2019 Fiscal Year Research-status Report
Developing a CALL System to Support Writing Revision Process
Project/Area Number |
17K01081
|
Research Institution | Kobe University |
Principal Investigator |
康 敏 神戸大学, 国際文化学研究科, 教授 (60290425)
|
Co-Investigator(Kenkyū-buntansha) |
大月 一弘 神戸大学, 国際文化学研究科, 教授 (10185324)
柏木 治美 神戸大学, 大学教育推進機構, 教授 (60343349)
|
Project Period (FY) |
2017-04-01 – 2021-03-31
|
Keywords | ライティング支援システム / CALLシステム / 単語抽出 / 品詞情報 / 形成的フィードバック / FonF |
Outline of Annual Research Achievements |
本研究の目的は、作文の産出過程に焦点をあて、自然言語処理技術を活用し、従来の作文産出後の添削方式と異なった推敲過程重視の新しいタイプの外国語学習者作文支援システムを開発して実践的に評価を行うことである。令和元年度では、前年度で実装した英語の作文支援機能の評価を行ったほか、評価データを分析し、その結果に基づき、システムの一部の機能を改善した。さらに中国語に関しては実際の授業で実施した和文中訳課題を対象にして、実装した文法項目の追跡システムを用いて実践的評価を行った。 評価実験では、大学2年から4年までの文科系学生を対象にした。
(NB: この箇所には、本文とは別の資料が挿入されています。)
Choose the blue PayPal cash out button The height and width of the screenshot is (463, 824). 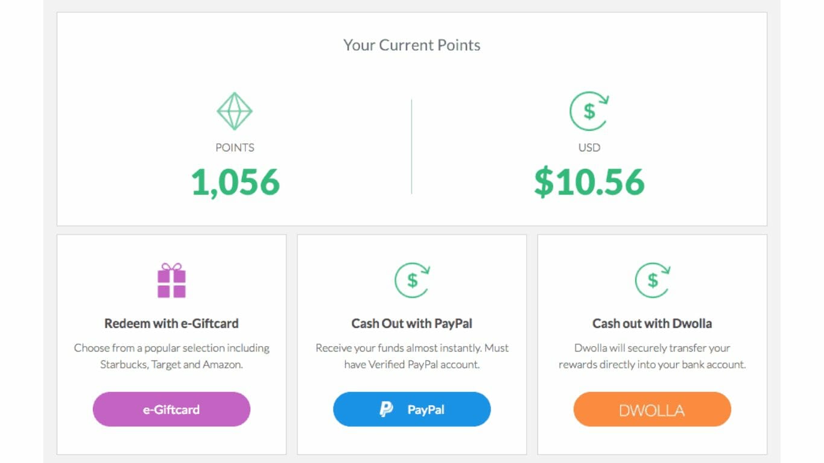[412, 409]
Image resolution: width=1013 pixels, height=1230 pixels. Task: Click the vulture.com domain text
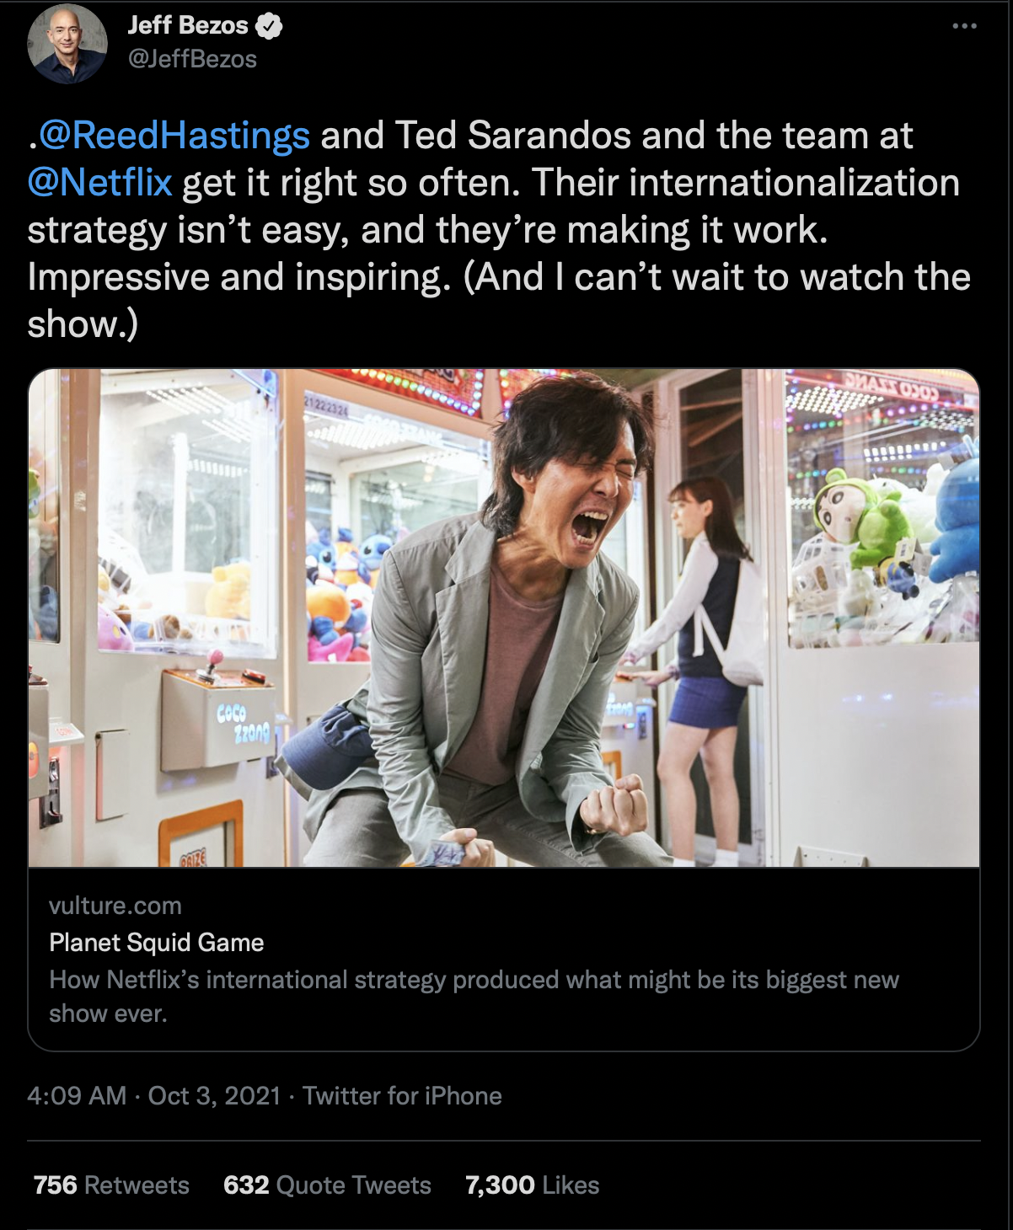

JACET8000から大学2年から4年までのレベルに対応した単語をランダムに選択し、まず被験者の語彙レベルを確認した。プレライティングとして選んだリーディング素材は大学1年の英語科目で使用したトピックが異なる2種類の文章であった。一つの文章には三単現の一般動詞を強調し、赤字で表示した。そして読んだ文章と同様のトピックについて短い英作文を書かせた。分析の結果、被験者の語彙レベルは学年レベルに相当するが、作文に使用した単語はリーディング素材と同様1年次レベルに留まっていることが分かった。プレライティングでのリーディング素材がライティングに影響を及ぼす結果となった。また、赤字による提示などの手法の有無に関わらずリーディング用文章の言語形式への気づきが殆ど見られなかった。これらの結果に基づき、リーディング素材の言語形式への気づきを測る手法を提案し、提案手法の一部をシステムに実装した。 中国語に関する実践的評価では、過去に学んだ文法項目に焦点を当て、追跡とフィードバックすることによって文法項目の習得を目的とした作文においては誤りの改善が見られた。
|
Current Status of Research Progress |
Current Status of Research Progress
2: Research has progressed on the whole more than it was originally planned.
Reason
令和元年度予定していた作文推敲過程についての支援機能の実装は進行している。システムの評価は一部行い、研究は全体においておおむね順調に進展している。
|
Strategy for Future Research Activity |
今後の研究としては、作文・推敲システムの各機能の実装を終わらせ、実践的評価を進めていく予定である。 英作文の推敲過程では、今年度で開発した言語形式への気づきについての測定方法をベースにしてシステムによるフォーカス・オン・フォームのアプローチを実装し、ライティング過程における誤りの軽減を図る。また、副詞の使い方についてWordNetなどを用いて、類似した他の副詞もあることを示しながら、述語と合わせた例文の提示によって、より適切な副詞を選択させる実装し、その提示手法についても検討する。 中国語においては、過去に学んだ文法への追跡によって作文の誤りを検出し、検出結果の形成的フィードバックを行うことによって作文の推敲過程への支援機能を実現したが、過去に学んだ単語やフレーズももう一度学習させることによって、作文力の向上を図るための機能を実装する予定である。 令和2年度ではシステムを完成して英語の支援システムにおいても実践的評価を行う。システム蓄積した学習者作文データをコーパスにして研究者向けに公開し、研究成果を社会に還元することも目指す。さらにこれまで得た推敲過程を重視した外国語学習者作文支援システムを構築し、評価する知見について、取りまとめ、成果の発表を行う。
|
Causes of Carryover |
学会参加のための参加費や旅費として使用する予定でしたが、新型コロナウィルスの影響により、参加は全て取りやめたことによって生じたのです。次年度でも引き続き学会参加のための費用として使用することを計画しています。